▸ Task
Please output the section of the listing below that opens with the line containing "Where should I click to: Open the Обзор" and closes with the line containing "Click the US flag icon beside BTC/USD", exactly and with nothing else.
----- Information given
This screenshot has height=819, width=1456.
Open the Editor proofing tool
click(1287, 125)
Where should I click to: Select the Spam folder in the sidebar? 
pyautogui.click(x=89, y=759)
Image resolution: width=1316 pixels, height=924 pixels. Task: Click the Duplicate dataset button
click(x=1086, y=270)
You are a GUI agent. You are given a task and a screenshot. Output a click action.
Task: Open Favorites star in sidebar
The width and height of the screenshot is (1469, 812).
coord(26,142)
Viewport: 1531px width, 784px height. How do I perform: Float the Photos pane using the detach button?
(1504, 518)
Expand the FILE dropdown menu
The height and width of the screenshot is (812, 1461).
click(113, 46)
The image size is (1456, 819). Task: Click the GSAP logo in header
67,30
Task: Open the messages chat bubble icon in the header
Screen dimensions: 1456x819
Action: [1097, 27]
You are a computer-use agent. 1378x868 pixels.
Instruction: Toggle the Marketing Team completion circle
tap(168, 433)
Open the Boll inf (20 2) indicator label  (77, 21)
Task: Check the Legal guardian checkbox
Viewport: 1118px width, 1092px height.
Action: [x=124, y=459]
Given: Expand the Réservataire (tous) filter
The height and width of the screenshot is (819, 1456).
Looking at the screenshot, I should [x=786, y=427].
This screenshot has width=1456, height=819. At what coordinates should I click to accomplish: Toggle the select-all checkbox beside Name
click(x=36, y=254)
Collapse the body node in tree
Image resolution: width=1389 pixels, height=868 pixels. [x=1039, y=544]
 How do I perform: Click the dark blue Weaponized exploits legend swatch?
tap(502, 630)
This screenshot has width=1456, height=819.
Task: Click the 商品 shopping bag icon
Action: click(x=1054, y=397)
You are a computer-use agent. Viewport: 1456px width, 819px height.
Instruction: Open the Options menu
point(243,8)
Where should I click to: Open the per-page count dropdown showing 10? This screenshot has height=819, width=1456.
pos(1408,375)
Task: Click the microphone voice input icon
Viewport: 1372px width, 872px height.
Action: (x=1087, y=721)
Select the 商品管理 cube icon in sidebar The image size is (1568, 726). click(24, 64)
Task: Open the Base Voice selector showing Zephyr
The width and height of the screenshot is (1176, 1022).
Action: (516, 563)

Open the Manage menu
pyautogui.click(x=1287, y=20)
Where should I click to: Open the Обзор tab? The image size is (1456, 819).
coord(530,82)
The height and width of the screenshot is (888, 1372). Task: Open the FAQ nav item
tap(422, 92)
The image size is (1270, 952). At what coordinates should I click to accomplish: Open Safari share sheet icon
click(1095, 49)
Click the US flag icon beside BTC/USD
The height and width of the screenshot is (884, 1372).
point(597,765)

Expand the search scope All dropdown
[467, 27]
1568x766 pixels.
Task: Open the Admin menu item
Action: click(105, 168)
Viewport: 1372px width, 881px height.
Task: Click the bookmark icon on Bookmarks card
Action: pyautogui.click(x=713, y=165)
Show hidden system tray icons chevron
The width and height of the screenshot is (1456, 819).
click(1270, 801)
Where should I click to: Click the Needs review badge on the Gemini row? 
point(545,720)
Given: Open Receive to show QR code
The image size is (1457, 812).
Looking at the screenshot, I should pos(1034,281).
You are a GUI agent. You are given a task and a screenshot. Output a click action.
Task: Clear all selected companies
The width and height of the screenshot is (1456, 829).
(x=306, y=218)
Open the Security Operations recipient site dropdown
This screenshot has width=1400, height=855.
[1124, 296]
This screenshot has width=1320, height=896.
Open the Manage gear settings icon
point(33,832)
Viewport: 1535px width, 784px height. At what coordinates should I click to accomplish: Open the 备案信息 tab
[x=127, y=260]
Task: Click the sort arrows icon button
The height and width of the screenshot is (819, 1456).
----------
▸ Response
Where should I click to: Open the Обзор tab? The image size is (1456, 819).
coord(530,82)
The height and width of the screenshot is (888, 1372). Task: Open the FAQ nav item
tap(422, 92)
The image size is (1270, 952). At what coordinates should I click to accomplish: Open Safari share sheet icon
click(1095, 49)
Click the US flag icon beside BTC/USD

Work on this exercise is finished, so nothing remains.